(Beginning of LISTED RECORDS)

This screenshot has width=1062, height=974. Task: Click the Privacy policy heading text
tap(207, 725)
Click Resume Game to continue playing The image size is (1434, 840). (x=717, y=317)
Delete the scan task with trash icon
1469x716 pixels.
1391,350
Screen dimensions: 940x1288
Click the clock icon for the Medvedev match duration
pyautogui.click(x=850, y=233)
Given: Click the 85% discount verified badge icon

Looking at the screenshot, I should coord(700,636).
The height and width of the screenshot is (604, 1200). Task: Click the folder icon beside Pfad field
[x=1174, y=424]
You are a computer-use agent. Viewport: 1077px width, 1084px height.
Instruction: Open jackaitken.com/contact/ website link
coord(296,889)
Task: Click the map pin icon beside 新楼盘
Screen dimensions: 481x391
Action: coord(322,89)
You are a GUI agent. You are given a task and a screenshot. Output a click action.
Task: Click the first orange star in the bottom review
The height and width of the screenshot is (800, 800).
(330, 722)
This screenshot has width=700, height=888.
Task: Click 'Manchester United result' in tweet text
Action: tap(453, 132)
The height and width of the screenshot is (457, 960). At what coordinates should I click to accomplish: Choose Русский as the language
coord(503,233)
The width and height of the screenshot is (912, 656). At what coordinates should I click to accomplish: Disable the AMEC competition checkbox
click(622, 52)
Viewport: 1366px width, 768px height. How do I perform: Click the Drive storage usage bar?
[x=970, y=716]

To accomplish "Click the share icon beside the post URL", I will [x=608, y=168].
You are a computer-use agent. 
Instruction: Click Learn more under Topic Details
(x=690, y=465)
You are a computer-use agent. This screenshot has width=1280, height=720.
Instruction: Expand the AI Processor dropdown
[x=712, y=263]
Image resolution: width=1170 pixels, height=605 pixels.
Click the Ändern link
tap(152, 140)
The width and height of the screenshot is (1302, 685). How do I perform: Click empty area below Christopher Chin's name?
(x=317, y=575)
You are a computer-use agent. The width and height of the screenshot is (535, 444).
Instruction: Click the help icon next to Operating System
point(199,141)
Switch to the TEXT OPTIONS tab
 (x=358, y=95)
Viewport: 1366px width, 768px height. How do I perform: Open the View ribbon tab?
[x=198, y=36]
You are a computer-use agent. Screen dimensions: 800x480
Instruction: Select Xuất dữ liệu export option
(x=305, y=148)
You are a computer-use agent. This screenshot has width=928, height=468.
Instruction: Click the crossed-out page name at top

(End of LISTED RECORDS)

> [EXERCISE INSTRUCTIONS]: Beginning with the first line of the entries, repeat each line exactly until you have reproduced the one containing "You are a computer-use agent. Viewport: 1077px", and add nothing further.

> [ANSWER BELOW]:
This screenshot has width=1062, height=974. Task: Click the Privacy policy heading text
tap(207, 725)
Click Resume Game to continue playing The image size is (1434, 840). (x=717, y=317)
Delete the scan task with trash icon
1469x716 pixels.
1391,350
Screen dimensions: 940x1288
Click the clock icon for the Medvedev match duration
pyautogui.click(x=850, y=233)
Given: Click the 85% discount verified badge icon

Looking at the screenshot, I should coord(700,636).
The height and width of the screenshot is (604, 1200). Task: Click the folder icon beside Pfad field
[x=1174, y=424]
You are a computer-use agent. Viewport: 1077px width, 1084px height.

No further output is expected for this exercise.